Rejoindre l'alliance dirigée par les États-Unis ajouterait un autre mécanisme de coordination aux cadres existants. Cela signifierait également que l'Europe est disposée à s'aligner plus explicitement sur Washington concernant les stratégies de containment technologique ciblant Pékin.
Pourquoi la crypto devrait attirer l'attention
Cette alliance ne mentionne pas bitcoin, ethereum ou aucun protocole crypto par son nom. Elle n'en a pas besoin. Le matériel qu'elle cible se trouve à la base de la couche physique du crypto.
Les opérations de minage de bitcoin consomment d'énormes quantités de puces spécialisées. Le minage à preuve de travail à grande échelle dépend des ASIC, qui reposent eux-mêmes sur une fabrication de semi-conducteurs avancée, principalement concentrée à Taïwan et en Corée du Sud.
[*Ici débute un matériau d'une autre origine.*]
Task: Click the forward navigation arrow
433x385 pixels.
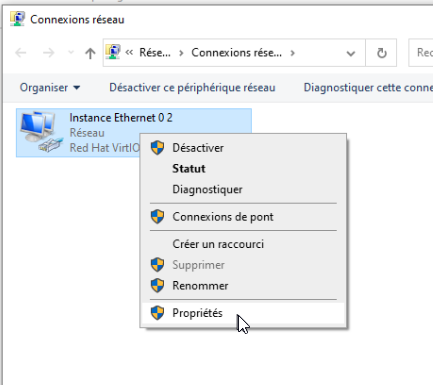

Une part croissante de l'infrastructure crypto, des nœuds de validation aux réseaux de stockage décentralisé, fonctionne sur des plateformes cloud alimentées par des GPU et des accélérateurs AI personnalisés. Les restrictions de la chaîne d'approvisionnement ou les accords d'accès privilégié pour les nations alliées pourraient modifier la structure des coûts de ces services.
Les éléments de terres rares et les métaux spéciaux nécessaires à la fabrication de semi-conducteurs sont overwhelmingly traités en Chine. Le cobalt, le lithium, le gallium, le germanium : ce ne sont pas des marchandises abstraites. Ce sont les préconditions physiques pour le matériel qui rend les réseaux décentralisés possibles.
La partie d'échecs géopolitique
La Chine a répondu aux efforts de contournement occidentaux en imposant des contrôles à l'exportation sur des minéraux critiques comme le gallium et le germanium, essentiels à la production de puces. Pékin a également accéléré le développement de semi-conducteurs domestiques, bien qu'il reste encore plusieurs années en retard sur TSMC et Samsung au niveau des technologies de pointe.
La décision de l'UE de négocier son entrée dans cette alliance reflète un réalignement plus vaste. Pendant des décennies, la politique commerciale européenne a cherché à maintenir des relations équilibrées avec Washington et Pékin. Ce jeu d'équilibre est devenu de plus en plus difficile à mesure que la technologie devient le principal terrain de la compétition entre grandes puissances.